Ricardo Sanchez, who led U.S. and coalition forces in Iraq in the year immediately after the invasion says that it’s time for the United States to leave:
Retired Army Lt. Gen. Ricardo Sanchez, who led coalition forces through the first critical year of Iraq’s insurgency, said Saturday in a nationally broadcast radio address that President Bush had failed to “devise a strategy for victory” and that the time had come to withdraw U.S. troops.
In the Democratic rebuttal to Bush’s weekly radio address, Sanchez offered conditional support to a House war funding bill that requires combat troops to be out of Iraq by the end of 2008.
Bush has threatened to veto the bill, passed more than a week ago.

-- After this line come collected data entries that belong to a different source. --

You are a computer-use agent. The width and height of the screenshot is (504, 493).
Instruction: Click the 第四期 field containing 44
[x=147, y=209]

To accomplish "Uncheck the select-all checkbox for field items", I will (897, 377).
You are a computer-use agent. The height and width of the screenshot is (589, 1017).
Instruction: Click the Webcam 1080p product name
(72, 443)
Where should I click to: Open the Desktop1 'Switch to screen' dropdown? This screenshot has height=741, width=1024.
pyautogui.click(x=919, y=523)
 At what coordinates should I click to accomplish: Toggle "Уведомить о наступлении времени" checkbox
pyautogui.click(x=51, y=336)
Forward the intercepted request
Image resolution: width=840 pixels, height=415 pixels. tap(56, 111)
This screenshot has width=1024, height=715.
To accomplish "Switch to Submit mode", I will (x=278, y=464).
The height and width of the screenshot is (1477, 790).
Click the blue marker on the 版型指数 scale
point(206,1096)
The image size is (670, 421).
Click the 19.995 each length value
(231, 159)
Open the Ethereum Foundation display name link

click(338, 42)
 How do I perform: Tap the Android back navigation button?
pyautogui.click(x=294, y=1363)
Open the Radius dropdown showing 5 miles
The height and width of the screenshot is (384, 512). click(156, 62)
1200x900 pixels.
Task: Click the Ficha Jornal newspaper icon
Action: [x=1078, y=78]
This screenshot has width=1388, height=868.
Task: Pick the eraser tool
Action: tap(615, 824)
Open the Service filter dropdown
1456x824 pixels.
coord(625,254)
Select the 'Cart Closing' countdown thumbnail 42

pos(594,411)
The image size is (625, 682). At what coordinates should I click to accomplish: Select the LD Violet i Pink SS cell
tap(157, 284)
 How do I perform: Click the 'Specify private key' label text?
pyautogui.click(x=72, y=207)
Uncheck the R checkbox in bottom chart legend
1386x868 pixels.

Sanchez, in an interview with the San Antonio Express-News on Saturday, cautioned that it’s unrealistic to expect all GIs to be out of the country in a year, and noted that Americans could be there a decade or more. But, he added, “We’ve got to transition responsibility to the Iraqis as rapidly as possible and allow for a corresponding drawdown in our forces.”
Sanchez, of course, is as responsible as anyone else for what happened in Iraq after the invasion, but his words are nonetheless yet another nail in the coffin of whatever credibility the Administration’s Iraq policy has left.